Posted by: pablopatito | June 01, 2012 at 03:26 PM
Call it the moralist's fallacy...
(@pablo: if the more your learn, the less you know, then your mates down the pub do indeed know better than PK ;-)
Posted by: 98economics.blogspot.com | June 01, 2012 at 03:58 PM
I call it a 'survey of one'. I'd noticed that journalists tend to fall into this trap. Never let the truth stand in the way of a good headline!
Posted by: Chris | June 01, 2012 at 07:17 PM
Correlation really doesn't imply causation, and most actual correlations aren't that strong statistically. Most sociologist, most of the time, are providing negative evidence at best. But that's a really depressing thought, innit?
Posted by: Phil | June 01, 2012 at 07:54 PM
"Yet I have mates who have never studied the subject in their lives telling me they think Paul Krugman is an idiot."
May be you need some new mates? Prof.Krugman seems like a very nice person, although I have not had the pleasure of an introduction, and very bright. Unlike your friends.
Posted by: Keith | June 01, 2012 at 08:16 PM
I can stomach the statisticians vs journalists debate, as long as the former also accept that they have a political and cultural history. The notion that there is an objective view of society dates back to the French Revolution, but many of the techniques available for analysing it only emerged in the late 19th century and then matured in the 1920s and '30s (sampling techniques and econometrics).
With apologies for sounding like a post-modernist, I think there are good reasons why an understanding of statistical normality is beneficial to public debate, but very few statisticians ever articulate them. In a sort of Dawkins/Goldacre fashion, they are presented as unarguable and obvious. I agree that statistical sophistication is supportive of an enlightend public sphere, whereas knee-jerk op-ed-ism is far less so. But there are justifications for this, which can and should be articulated. It's irritating when quant people just assume that they're dealing in reality, and everyone else is just partaking in an expanded version of a Stoke Newington dinner party.
Posted by: Will Davies | June 02, 2012 at 11:49 AM
«I call it a 'survey of one'. I'd noticed that journalists tend to fall into this trap. Never let the truth stand in the way of a good headline!»
It is not a trap: it is their job. Journalists get paid to entertain their readers, that is to spin stories that excite them and confirm their prejudices.
Blame the readers for buying that. The journalists are just responding to a market for news-as-entertainment, or even news-as-propaganda.
The day that newspapers increase their sales (or their proprietors cover higher losses) by reporting realistic, sober stories, you will get them.
Posted by: Blissex | June 02, 2012 at 06:44 PM
But you must admit that the comic value of the implication that Zoe Williams feels she and her experiences are representative of the general public's is great indeed.
Posted by: BenSix | June 03, 2012 at 01:45 AM
Is it down to ignorance or laziness? Perhaps Asthana, Williams and Smith are all well aware that their own experiences and those of their friends are not necessarily representative of anything - but searching for real evidence would have required them to do some actual work. And since, as Blissex notes, the role of columnists is to entertain and provoke rather than inform, they wouldn't necessarily have had a better article (from that point of view) at the end of it.
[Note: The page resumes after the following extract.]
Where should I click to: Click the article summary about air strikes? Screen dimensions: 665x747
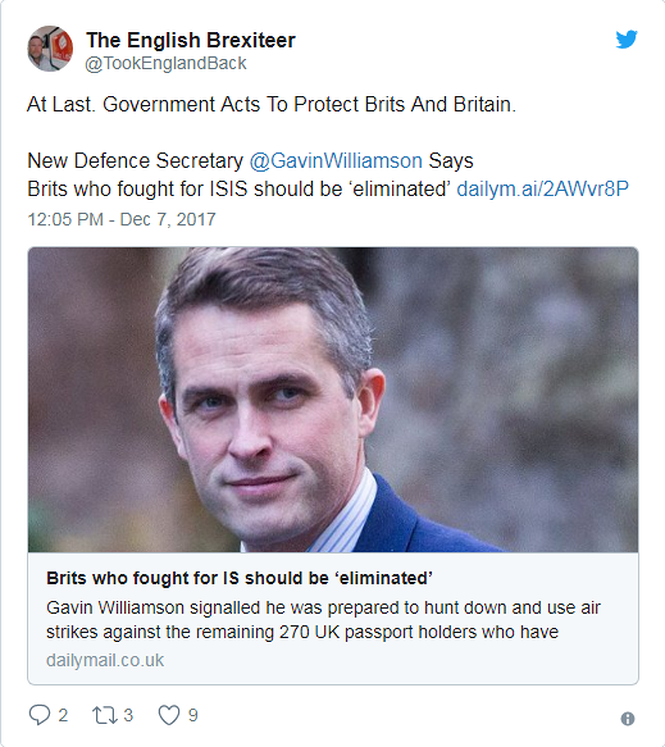323,620
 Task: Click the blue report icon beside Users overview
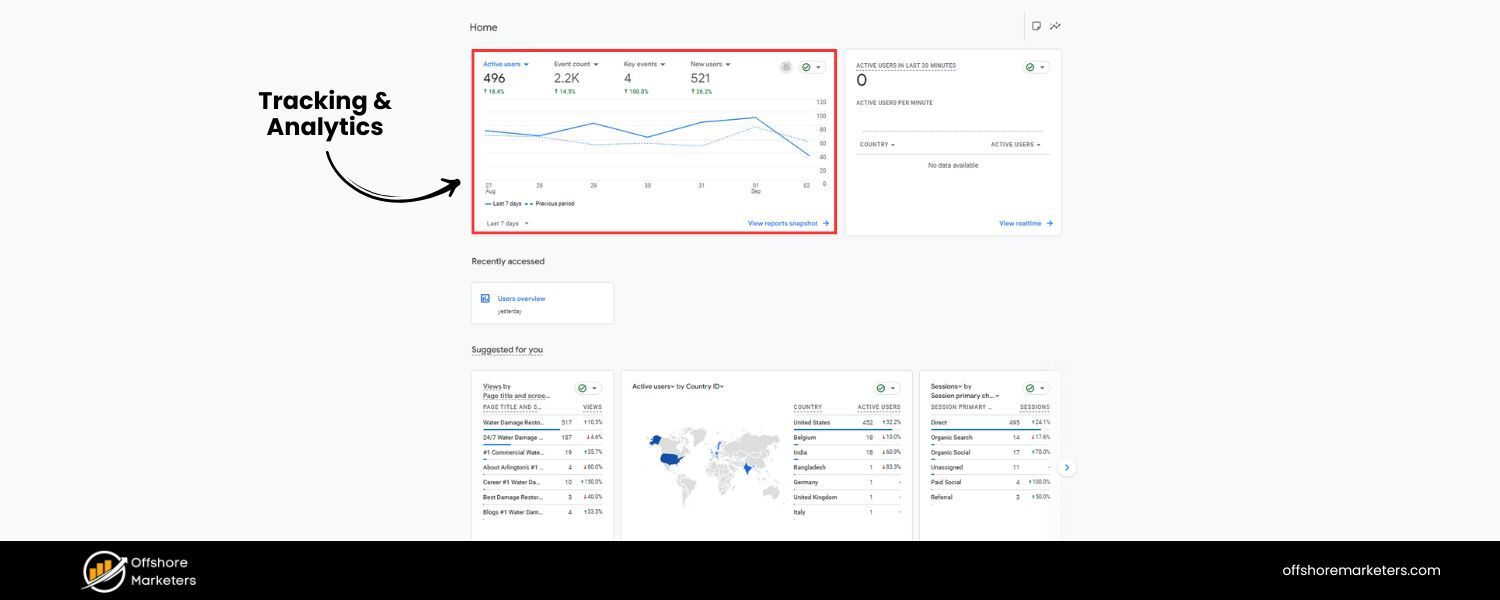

If I was running a newspaper I would not employ any regular columnists, because after a while they always get lazy and start either to repeat themselves, to feed off other columnists or to deal in personal anecdotes as is the case above.
And then, finally, when they really can't be bothered at all any more, they resort to the final refuge of the desperate British newspaper pundit: the article bashing cyclists for running red lights.
Posted by: Peterson | June 03, 2012 at 01:07 PM
Please could you explain "availability heuristic"?
Posted by: Ralph | June 03, 2012 at 04:49 PM
Rick calls it "I Know A Man Who....". I believe the correct term is "generalising from the particular". And we all do it, a lot of the time (and I have just given a fine example of it!)
Posted by: Frances Coppola | June 05, 2012 at 12:38 AM
As the saying goes: the singular of 'data' isn't 'anecdote'.